Sadaka-i fıtır, insan fıtratındaki yardımlaşma ve dayanışmanın bir gereği olarak insan bedeninin zekâtı kabul edilmiştir. Bu sebeple sadaka-i fıtır’a, ‘can sadakası’ veya ‘beden sadakası’ da denilmektedir.
Diğer taraftan fitre, yoksulların ihtiyaçlarının giderilmesinde, bayram gününün neşesinden onların da istifade etmelerinde önemli bir rol oynar.
Sadaka-i fıtır ne zaman verilir?
Sadaka-i fıtır, Ramazan Bayramı’nın birinci günü tan yerinin ağarmasıyla vâcip olur. Bununla birlikte, Ramazan ayı içinde de verilebilir. Hatta fakirlerin bayram ihtiyaçlarını karşılamaları için, bayramdan önce verilmesi daha iyidir. Fakat Bayram sabahına kadar sadaka-i fıtır verilmemiş ise, Bayram günlerinde ödenmesi gerekir. Zamanında verilmeyip sonraya kalan fitreler ise, mümkün olan ilk fırsatta ödenmelidir. Bu görüş İmam-ı Azam Ebû Hanife`nindir (rh.). Eimme-i selâse’ye (rahımehumullah) yani diğer üç İmama göre fitre, Ramazan'ın son akşamı güneşin batmasından itibaren vâcip hâle gelir. Ödemenin bayram namazından sonraya te`hiri / ertelenmesi de câiz değildir.
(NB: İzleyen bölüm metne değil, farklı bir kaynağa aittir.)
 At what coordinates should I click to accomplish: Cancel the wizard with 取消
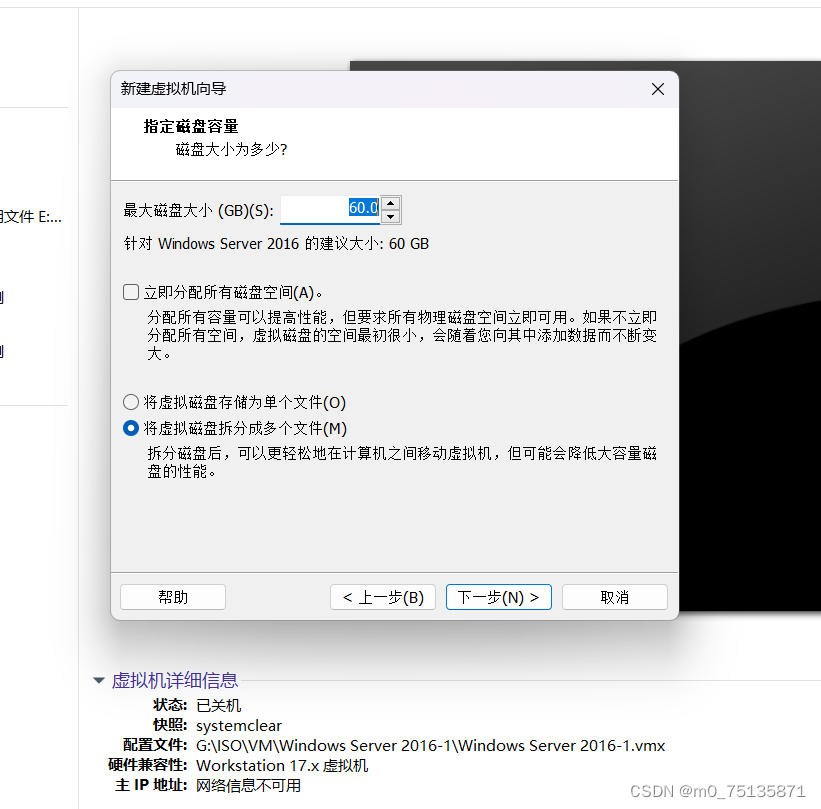tap(614, 596)
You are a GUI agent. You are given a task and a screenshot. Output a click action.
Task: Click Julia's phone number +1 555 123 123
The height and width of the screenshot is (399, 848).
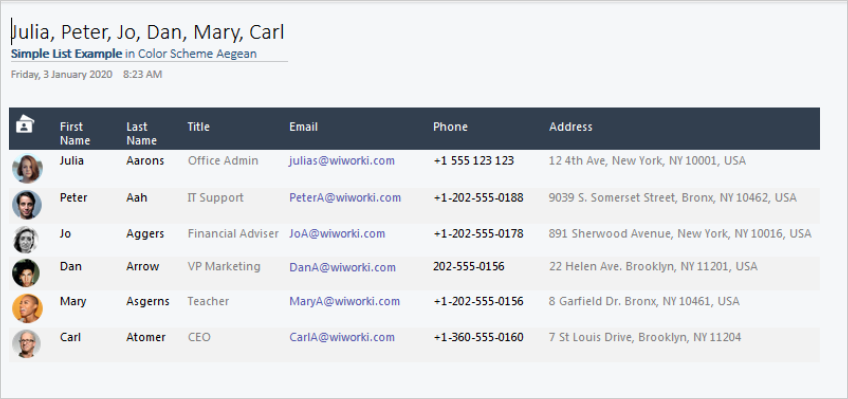tap(474, 161)
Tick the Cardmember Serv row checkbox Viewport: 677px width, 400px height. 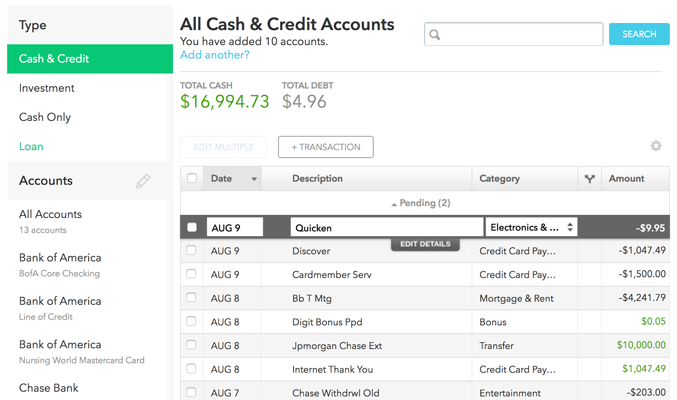click(191, 274)
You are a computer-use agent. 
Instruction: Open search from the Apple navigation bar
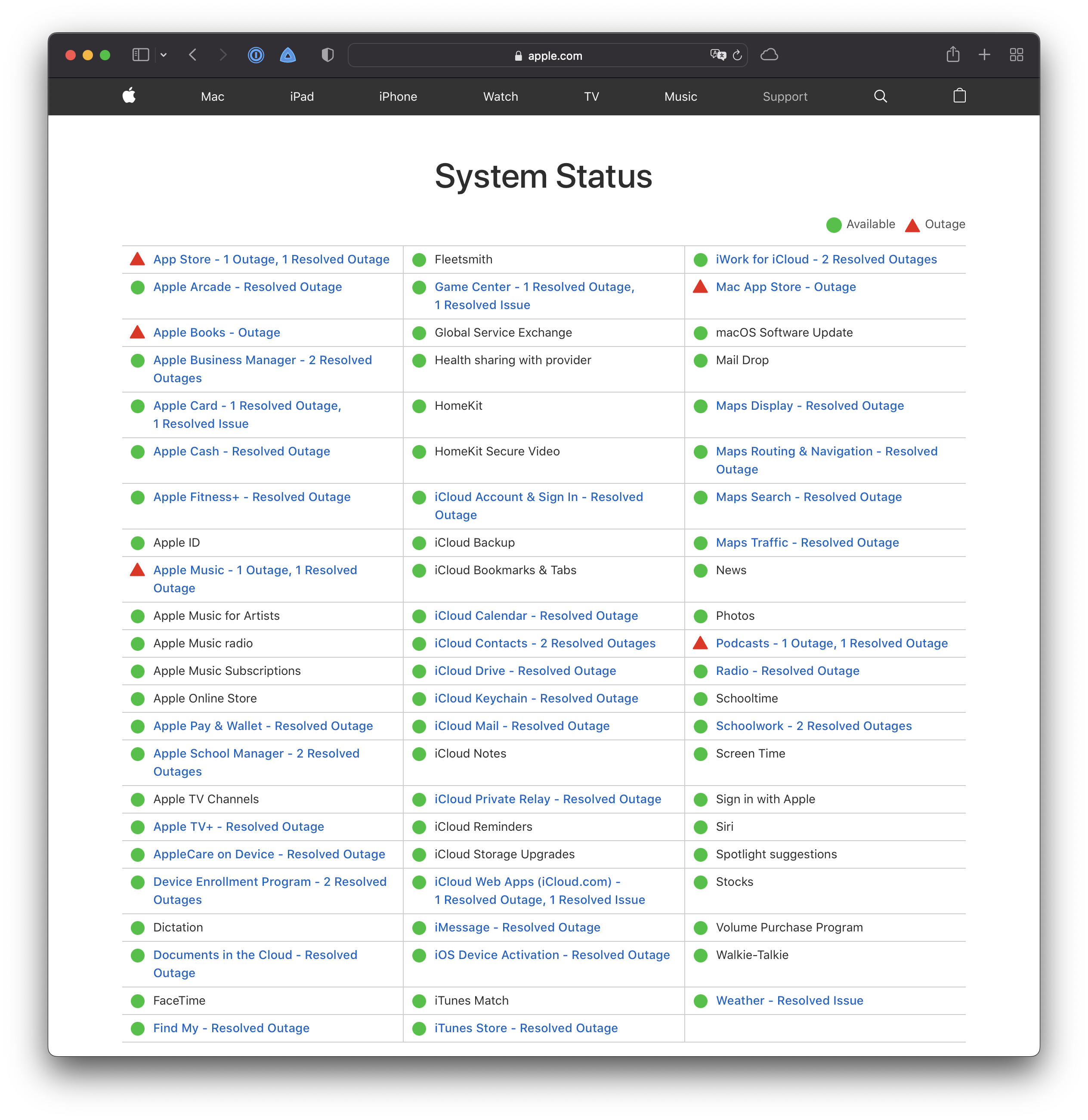tap(881, 96)
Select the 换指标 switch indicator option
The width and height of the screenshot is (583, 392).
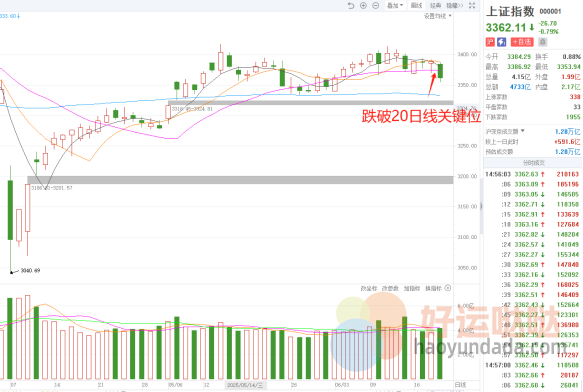tap(433, 288)
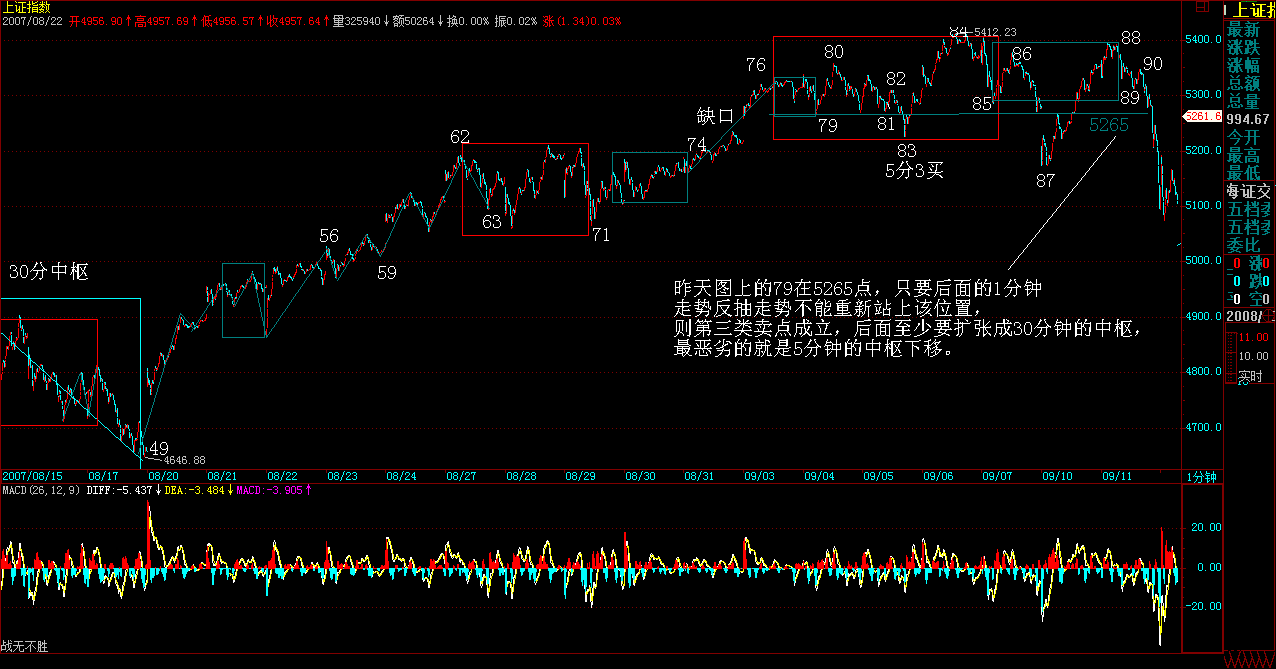Select the 最新 row in quote panel
The width and height of the screenshot is (1276, 669).
pos(1244,29)
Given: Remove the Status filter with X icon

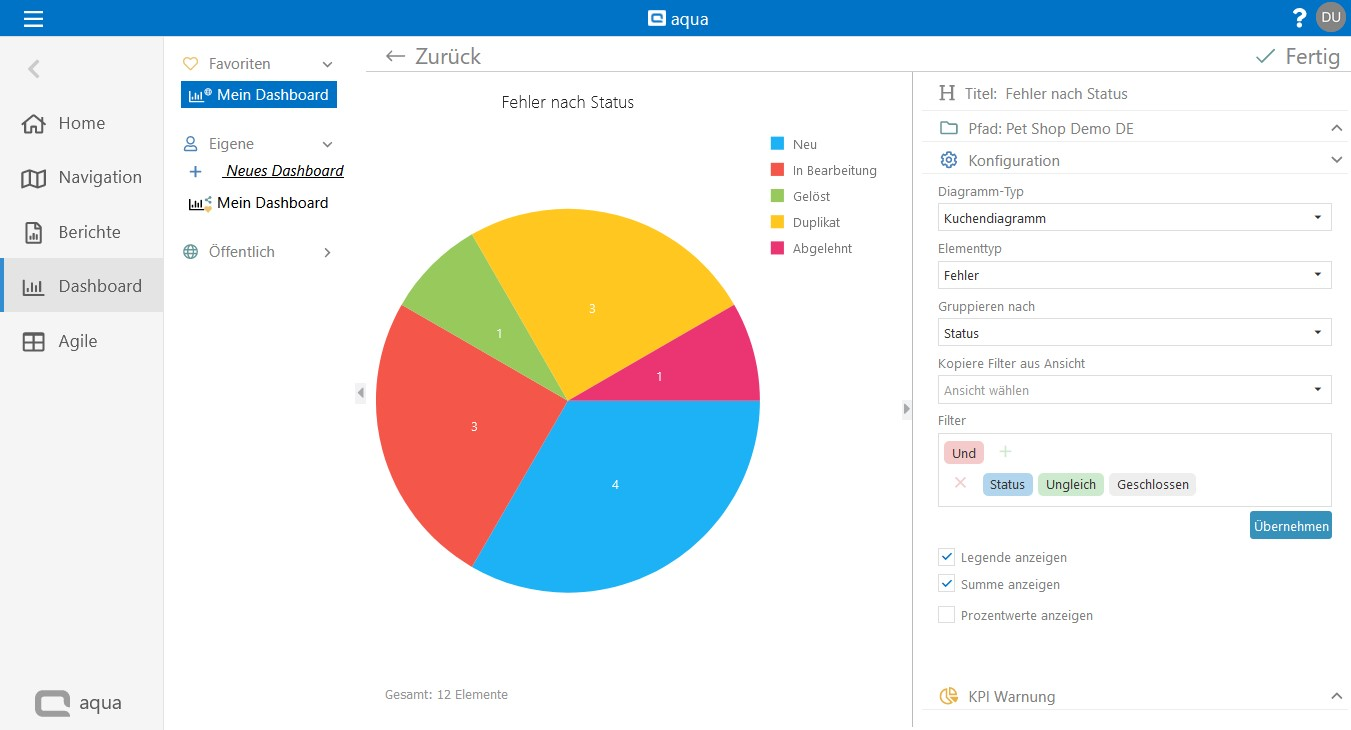Looking at the screenshot, I should click(960, 483).
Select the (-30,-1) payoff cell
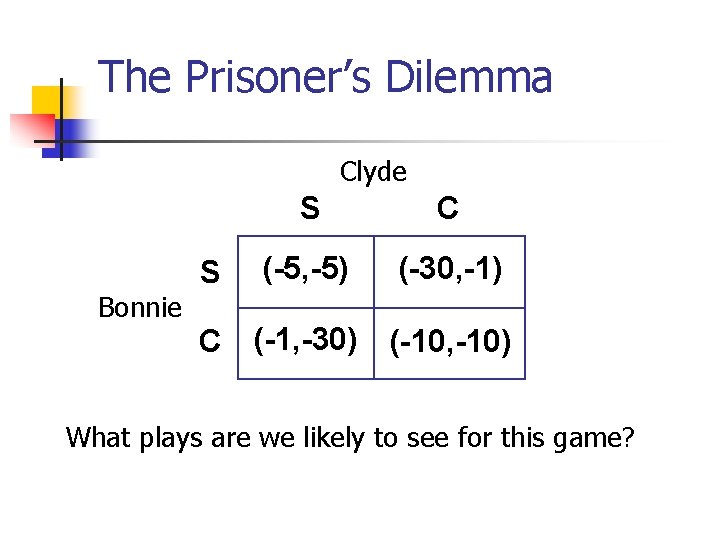 pos(450,272)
Bayramdan sonraya bırakılması ile bu sadaka düşmez, kaza edilmesi gerekir.
Hâsılı, sadaka-i fıtır yılda bir kez olmak üzere, dönem olarak Ramazan-ı şerifte verilir. Ramazandan önce ve bayramdan sonra da vermek caiz ise de, bayram namazından önce verilmiş olması daha çok sevaptır.
Ancak verilecek miktar alacak olan kişiye bildirilir veya bayramdan önce birine teslim edilirse ya da havale yoluyla gönderilirse, alacak kişinin eline bayramdan sonra ulaşsa bile, önce verilmiş sayılır. Gönderme tarihine itibar edilir. Tabii ki daha önce eline geçse daha hoş, daha güzel, daha makbul olur.
Sevabından tam olarak istifade edebilmek için, sadak-i fıtır’ı geciktirmemek lâzım. Nitekim hadis-i şerifte, “Kim fıtır sadakasını bayram namazından önce verirse bu, makbul bir zekât (sadaka-i fıtır) olur. Kim de namazdan sonra verirse, sadakalardan bir sadaka olur.” [Ebu Davud, Sünen, Zekât, 18] buyrulmuştur.